# psd format "referat"



## Neo (12. März 2002)

Hallo!

Da wir gerade kleine referate über verschiedene formate zusammentragen dachte ich .psd darf nicht fehlen... nur find ich irgendwie bisschen wenig material... habt ihr mir tipps? Wäre euch dankbar!

Thx im voraus und Gruss

Neo


----------



## Mythos007 (12. März 2002)

Chellaz zusammen,

hier nun eine kleine Beschreibung des Photoshop eigenen
Bildformates ...



> Das *Photoshop-Format (PSD)* ist das Standard-
> dateiformat für neue Bilder und *das einzige Format,
> das alle verfügbaren Bildmodi (Bitmap, Graustufen,
> Duplex, Indizierte Farbe, RGB, CMYK, Lab und Mehrkanal),
> ...



Ich hoffe das hat euch geholfen
-> bis dann dann euer Mythos

N.S.: hat leider ein wenig länger gedauert und ich
habe auch nicht all´zuviel dazu geschrieben *hehe*
aber alles wesentliche habe ich noch einmal zusam-
mengefasst (steht aber auch so in der online Hilfe)
also Augen auf


----------



## Christoph (12. März 2002)

das bin ich aber gespannt!!!


----------



## Neo (12. März 2002)

ok thx im voraus


----------



## Neo (12. März 2002)

hey mythos wo bleibst? ;o)


----------



## Z-r0 (12. März 2002)

boah das scheint ja ne lange antwort zu werden


----------



## Prailer (12. März 2002)

der drückt sich doch


----------



## Nino (12. März 2002)

lol
Ich glaube der ist beim Schreiben eingeschlafen 
Wie lang schreibt der jetzt schon?


----------



## shiver (12. März 2002)

spart euch ma euer offtopic okay?


----------



## A-Lien (12. März 2002)

guck doch mal im handbuch von photoshop oder in der online hilfe, vielleicht findest du da was


----------



## black-dog (12. März 2002)

oder auf der adobe homepage... aber darauf biste wohl selber gekommen ;-)...

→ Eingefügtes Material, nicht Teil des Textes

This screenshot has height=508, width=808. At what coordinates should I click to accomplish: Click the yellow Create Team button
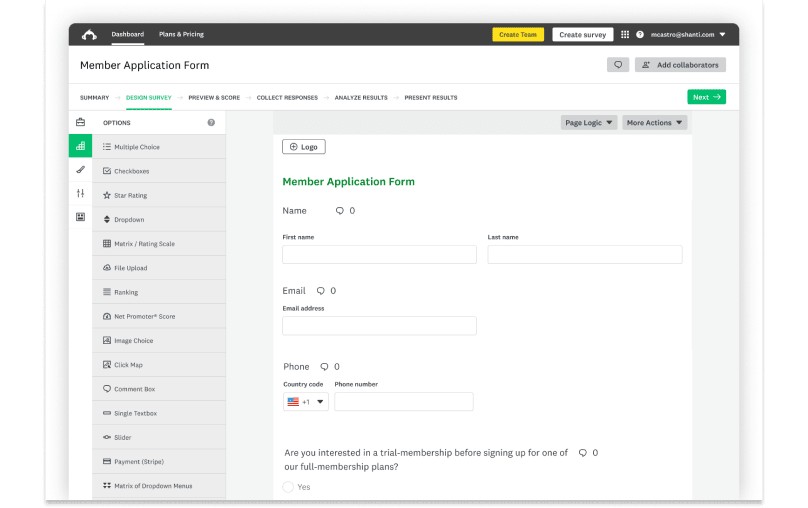pyautogui.click(x=518, y=34)
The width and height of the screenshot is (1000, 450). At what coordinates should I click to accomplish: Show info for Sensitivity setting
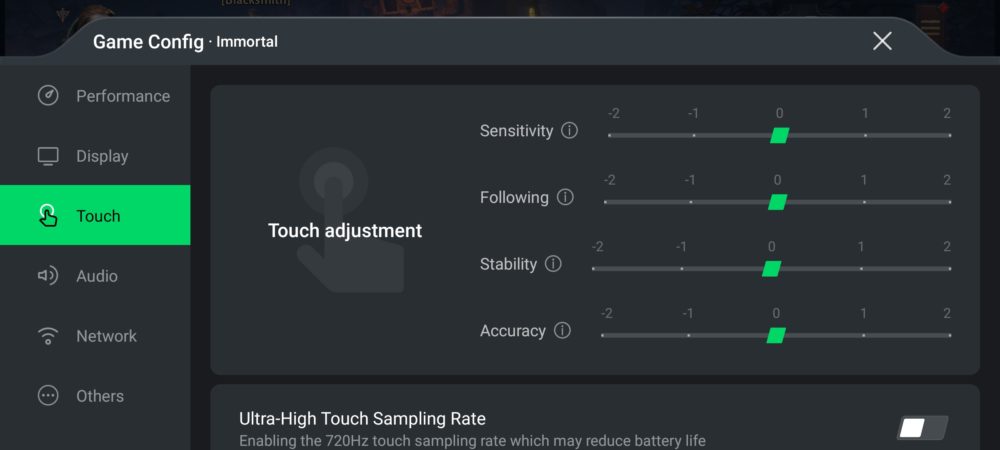(x=569, y=131)
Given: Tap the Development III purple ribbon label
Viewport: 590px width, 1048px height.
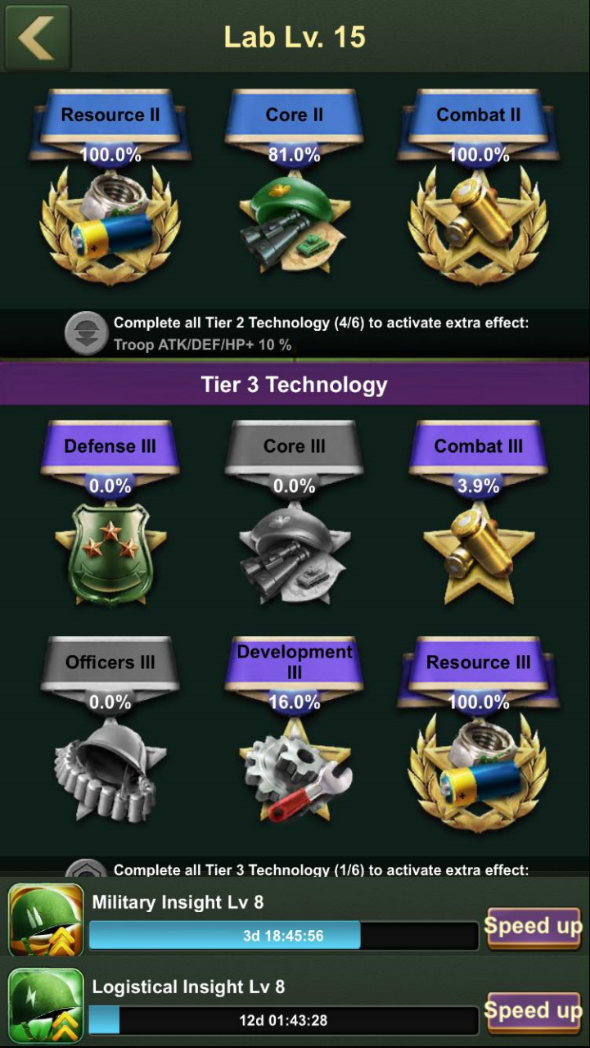Looking at the screenshot, I should tap(294, 662).
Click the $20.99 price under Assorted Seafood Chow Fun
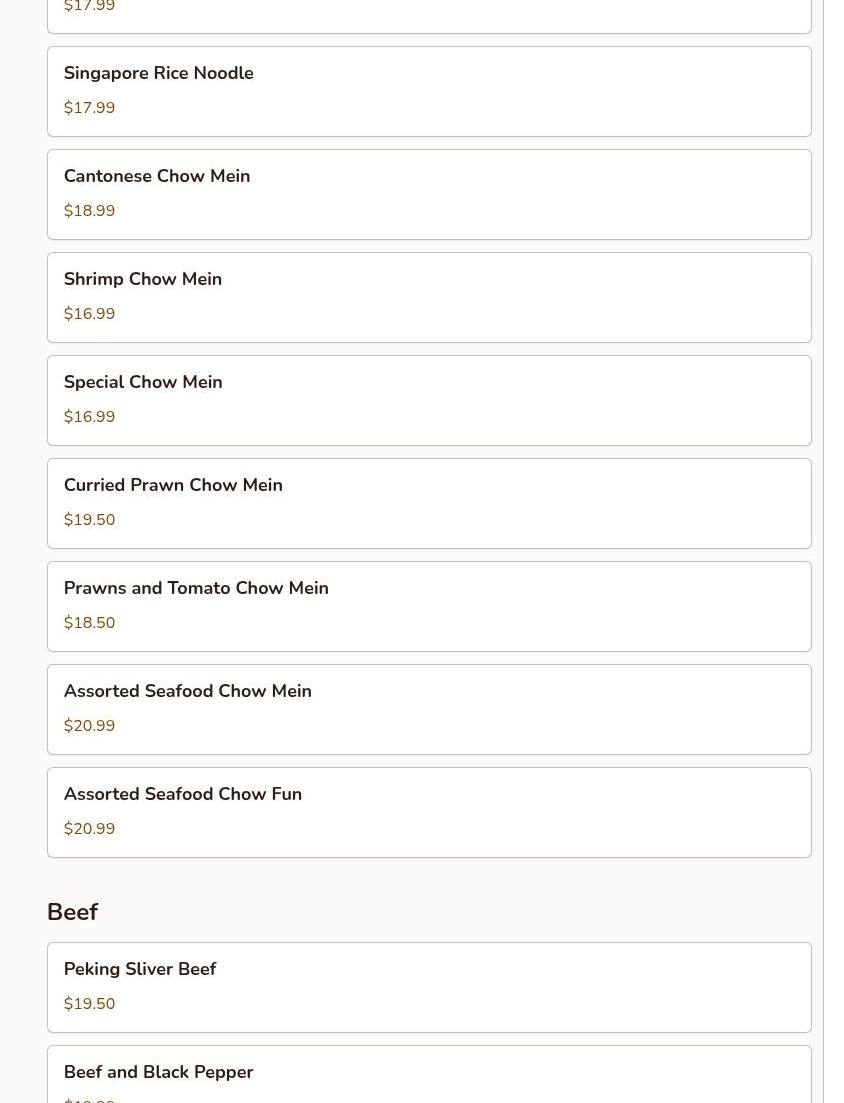This screenshot has height=1103, width=844. (x=89, y=829)
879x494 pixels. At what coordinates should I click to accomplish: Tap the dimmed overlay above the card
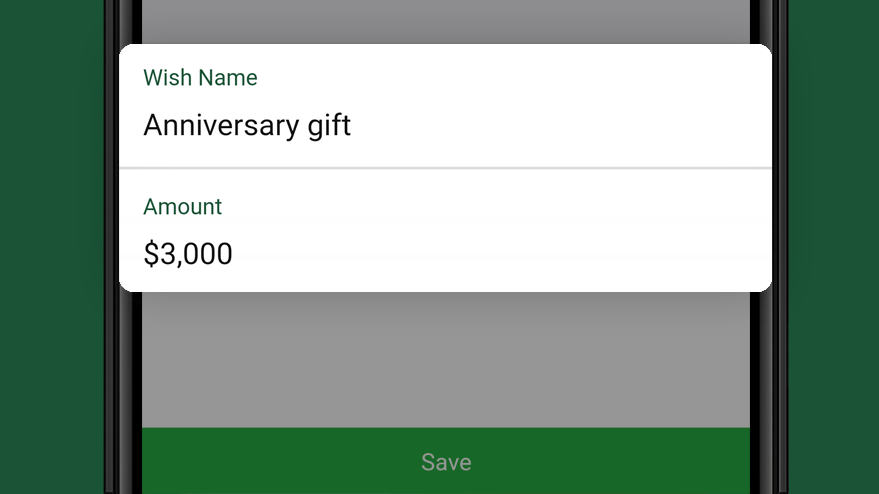(x=446, y=21)
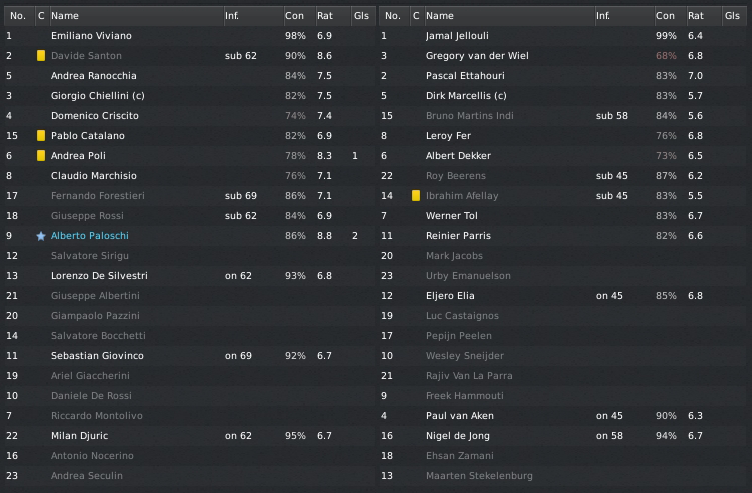The image size is (752, 493).
Task: Click the star icon beside Alberto Paloschi
Action: [x=41, y=236]
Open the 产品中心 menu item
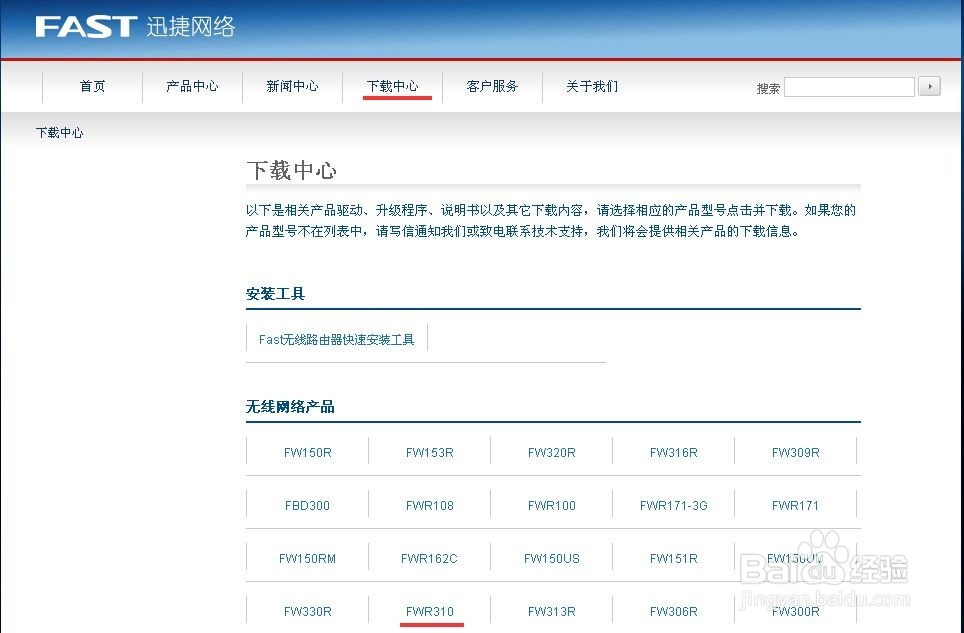The image size is (964, 633). (192, 86)
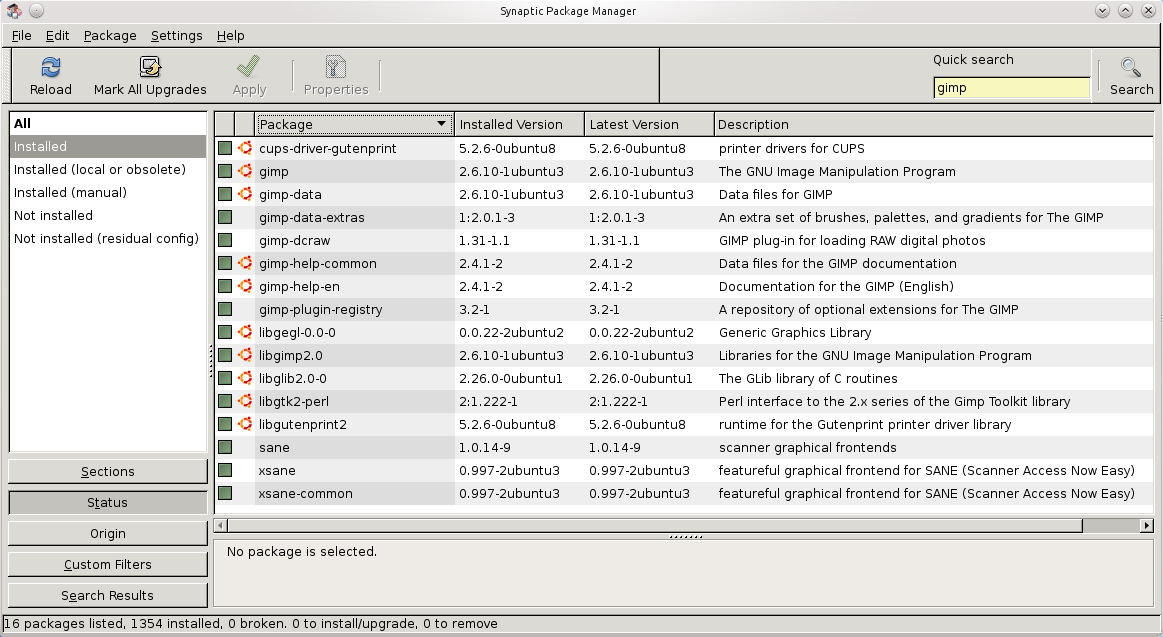The height and width of the screenshot is (637, 1163).
Task: Click the Ubuntu logo next to libgegl-0.0-0
Action: [x=245, y=332]
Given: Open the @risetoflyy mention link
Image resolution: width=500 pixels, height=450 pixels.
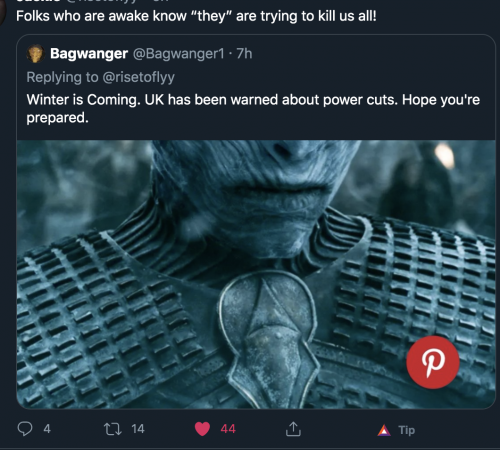Looking at the screenshot, I should coord(138,77).
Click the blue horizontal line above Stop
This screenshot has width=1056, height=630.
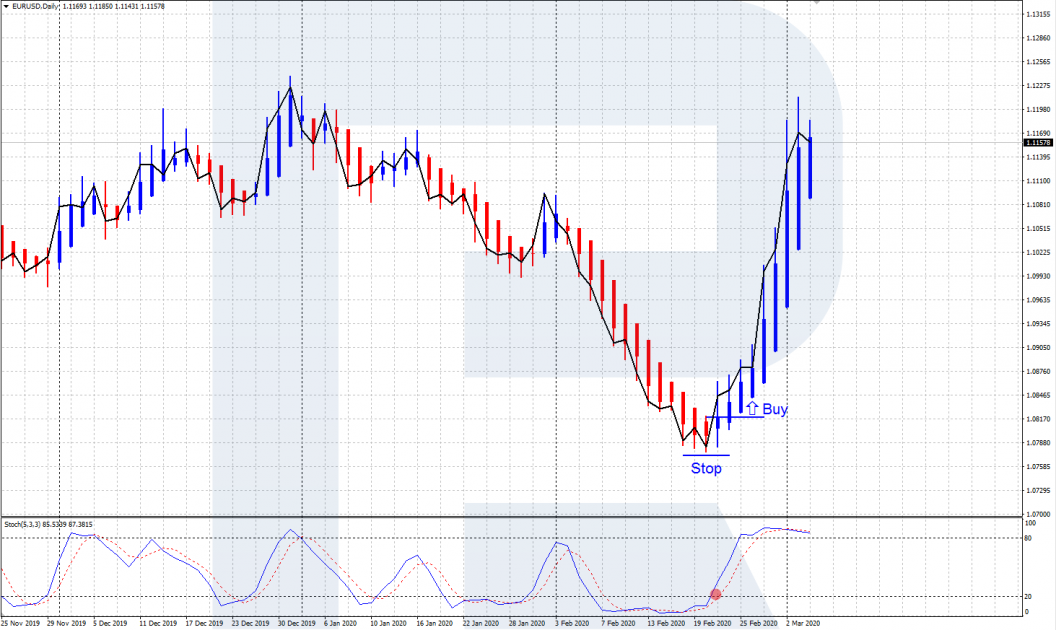click(x=706, y=455)
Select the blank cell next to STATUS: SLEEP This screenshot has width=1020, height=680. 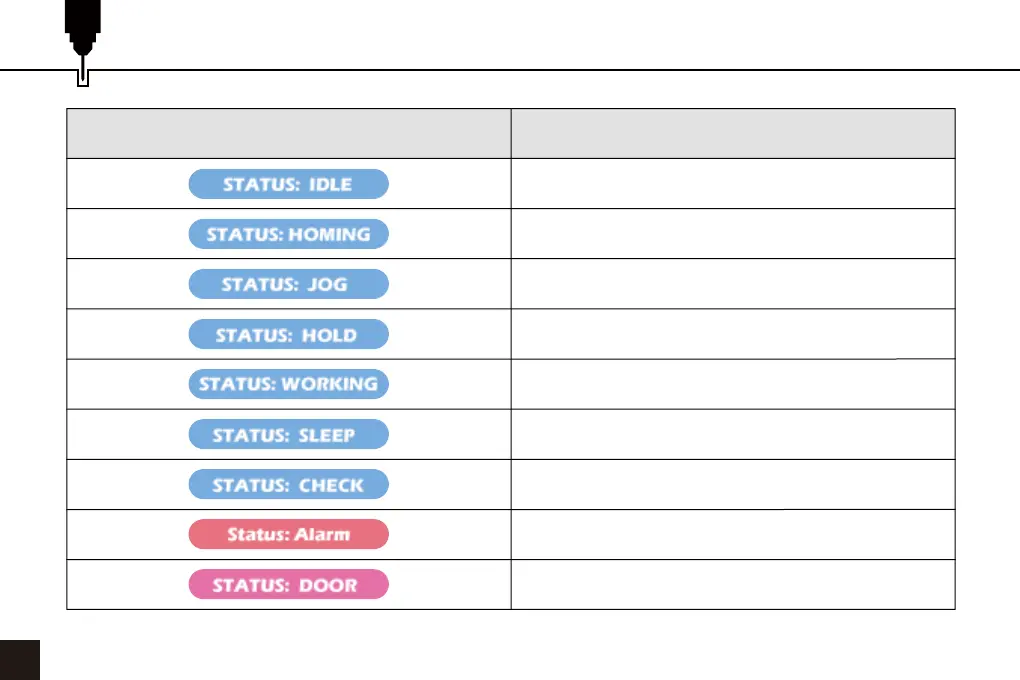[732, 435]
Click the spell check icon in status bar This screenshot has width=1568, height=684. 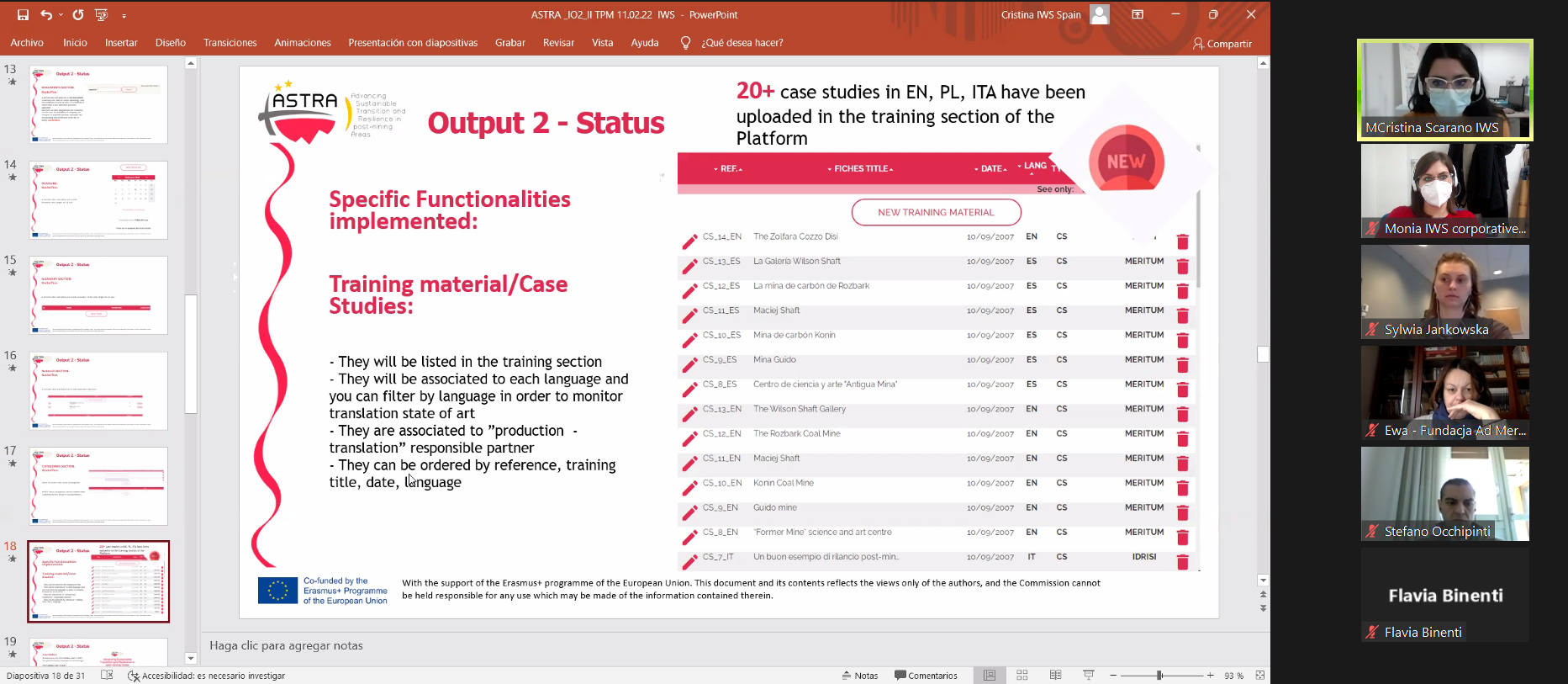107,676
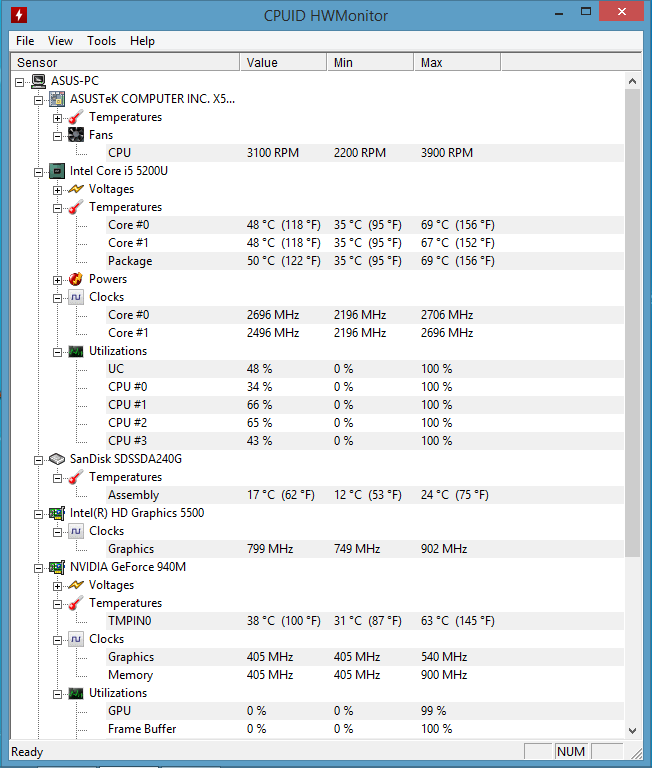Expand the ASUSTeK Temperatures node
The image size is (652, 768).
(58, 118)
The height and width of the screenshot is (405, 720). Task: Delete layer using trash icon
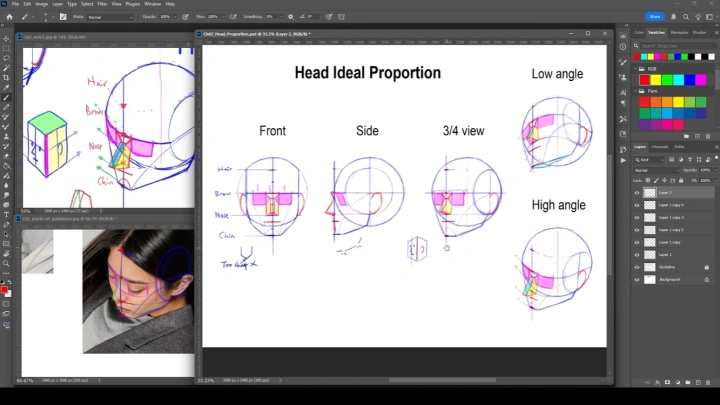click(708, 381)
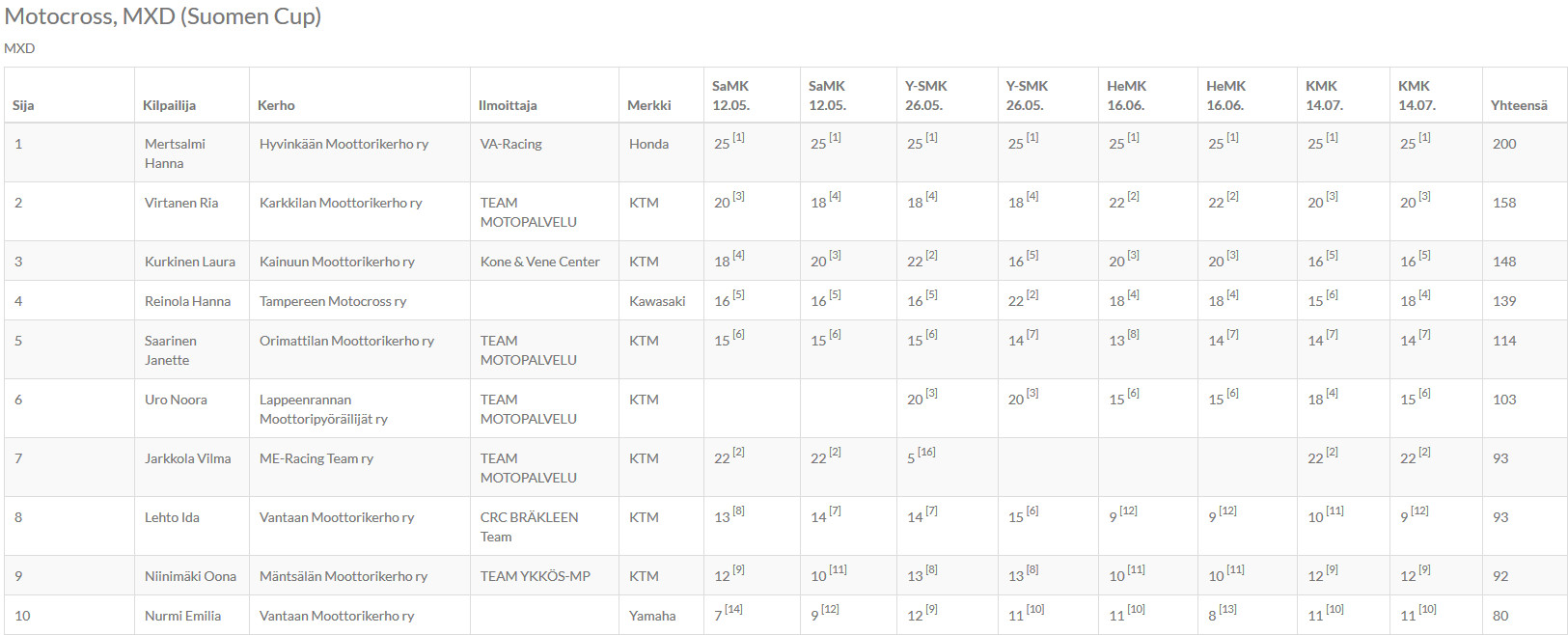Click the first Y-SMK 26.05. column header

(926, 96)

wie lange soll dein referat denn dauern?


----------



## Mythos007 (12. März 2002)

Chellaz zusammen,

Kleiner Tipp am Rande - habe mein Posting oben
schon editiert... und für eure nett gemeinten
Bemerkungen könntet ihr mir ja auch eine pm 
schicken anstatt hier Postings zu schinden 

Bis dann dann euer my - my -  mythos


----------



## subzero (13. März 2002)

ich wrde noch etwas über das programm erwähnen..
über die ebenen die in psd gespeichert werden....
das man von psd in so alle möglichen datei formate speichern kann!und halt son zeugs....


----------



## KEK16 (13. März 2002)

Was heisst PSD eigentlich?


----------



## black-dog (13. März 2002)

irgendwas mit photoshop! merkwürdig, auf adobe.com und in der hilfe habe ich nix dazu gefunden...


----------



## subzero (13. März 2002)

photoshop standart dateiformat..oder so...?

denke mal das stimmt... 
wie siehst aus mit dme reeferat.....wirds was..oder fehln dir die ideen..?


----------



## Scopeeye (13. März 2002)

Vielleicht heisst es PaintShop Document ???


----------



## subzero (13. März 2002)

gar nich wahr..meins stimmt


----------



## KEK16 (13. März 2002)

Aber das ist deutsch...
Ich denk mal nicht das die Amis an uns denken und deswegen 
ihrem Dateiformat einen deutschen namen geben.


----------



## A-Lien (13. März 2002)

@scopeeye: na wenn dann schon photoshop document^^

ich glaub auch kaum das psd ne deutsche abkürzung ist.


----------



## subzero (14. März 2002)

mh....ich glaub...wo hab ich das mal gesehn....sh*t ....hab mich vertan...
das war was anderes...sorry leutz...
nehme alles zurück...*michindieckestellundschäm*


----------



## Neo (18. März 2002)

mhh hab noch voll ned viel zusammen, eine A4 Seite sollts geben... uiui aber eben mehr als ihr hab ich eigentlich noch immer ned gefunden... *snif*

also habt ihr noch mehr? bitte bitte


----------



## subzero (18. März 2002)

alzo...
schreib doch son palaber....über photoshop..was es kann..uns das es dann in psd speichert...dann müsstesse mehr als 2 seiten hinbekommen....


----------



## Neo (18. März 2002)

eine reicht eigentlich... mhh und eine schöne grafik darf auch noch rein und so... irgendwas über photoshop parat so geschichtlich oder so?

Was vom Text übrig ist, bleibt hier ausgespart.